In Germany, the tenant of an apartment – the monthly rent of which was higher than the maximum ceiling permitted under national law – asked a debt recovery undertaking to request his landlords to repay rent overpayments. He placed that order through that service provider’s website. Before clicking on the order button, he ticked a box to accept the general terms and conditions. According to those terms and conditions, tenants must pay the service provider a third of the annual rent saved where that provider’s attempts to assert their rights were successful.

In the ensuing dispute between the service provider and the landlords, the latter argue that the tenant did not give the service provider proper authorisation to act on his behalf. Indeed, the order button was not labelled with the words “order with obligation to pay” (or a corresponding formulation), as required by the directive on consumer rights[1]. In that context, the question arose as to whether that requirement applies also where the tenant’s obligation to pay does not arise solely from the order[2], but in addition requires the successful enforcement of his or her rights.
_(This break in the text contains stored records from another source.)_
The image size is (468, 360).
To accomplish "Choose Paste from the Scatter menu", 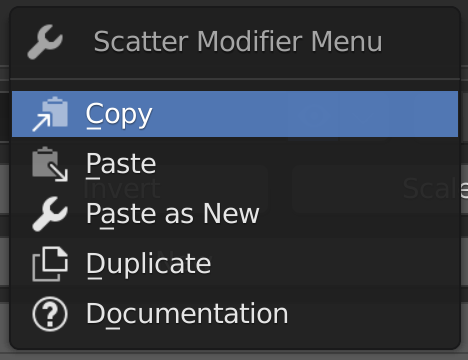I will pos(235,164).
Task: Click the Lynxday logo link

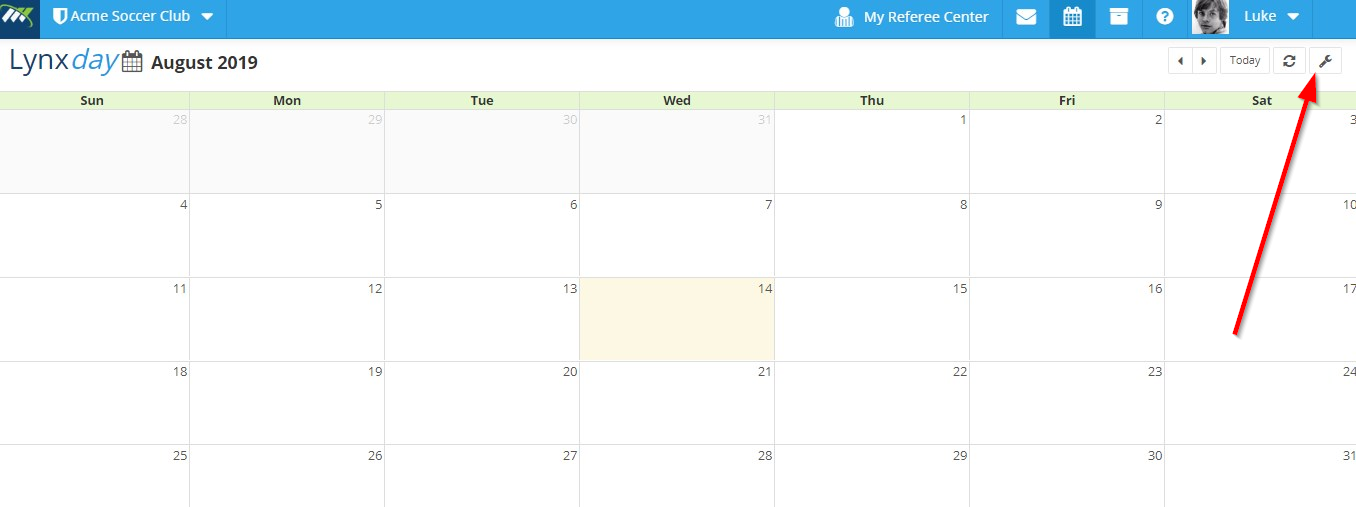Action: click(x=63, y=60)
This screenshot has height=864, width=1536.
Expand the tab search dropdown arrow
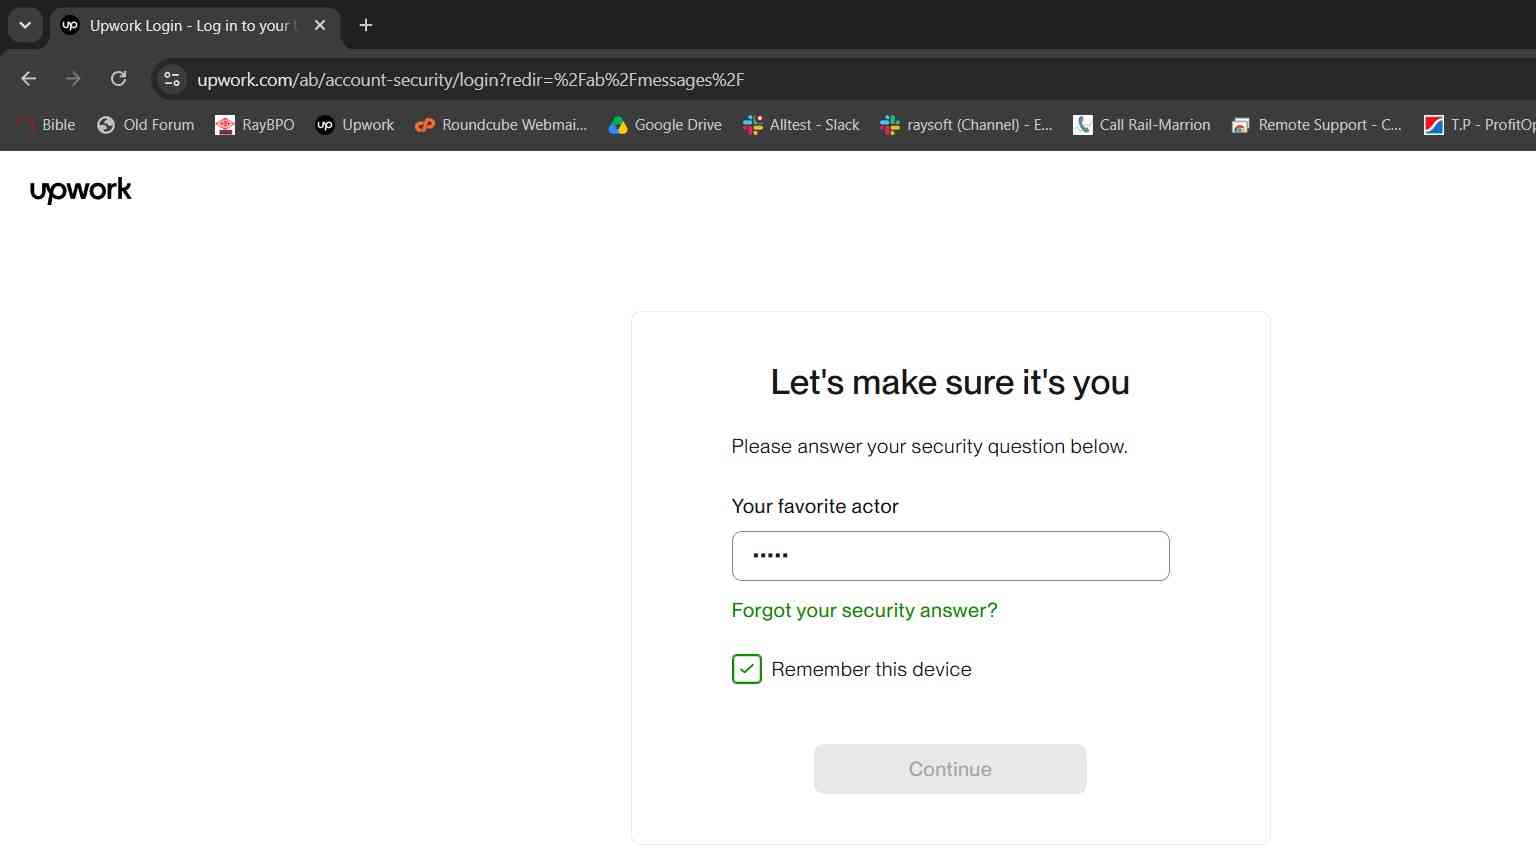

The German court seised of the dispute referred a question to the Court of Justice in that regard.

The Court holds that the trader must inform, in accordance with the requirements of the Directive, the consumer before he or she places the order through the internet that he or she, by that order, assumes an obligation to pay. That obligation on the part of the trader applies irrespective of whether the consumer’s obligation to pay is unconditional or whether the consumer is required to pay the trader only after a subsequent condition has been satisfied.

If the trader has not complied with his obligation to provide information, the consumer is not bound by the order.

However, there is nothing to prevent the consumer from confirming his or her order.

[1] Directive 2011/83/EU of the European Parliament and of the Council of 25 October 2011 on consumer rights. The trader must ensure that the consumer, when placing his or her order, explicitly acknowledges that the order implies an obligation to pay. Where a button or similar function must be activated in order for the order to be placed, the button or similar function must be labelled in an easily legible manner only with the words ‘order with obligation to pay’ or a corresponding unambiguous formulation indicating that the placing of the order entails an obligation for the consumer to pay the trader. Otherwise, the consumer is not bound by the contract or order.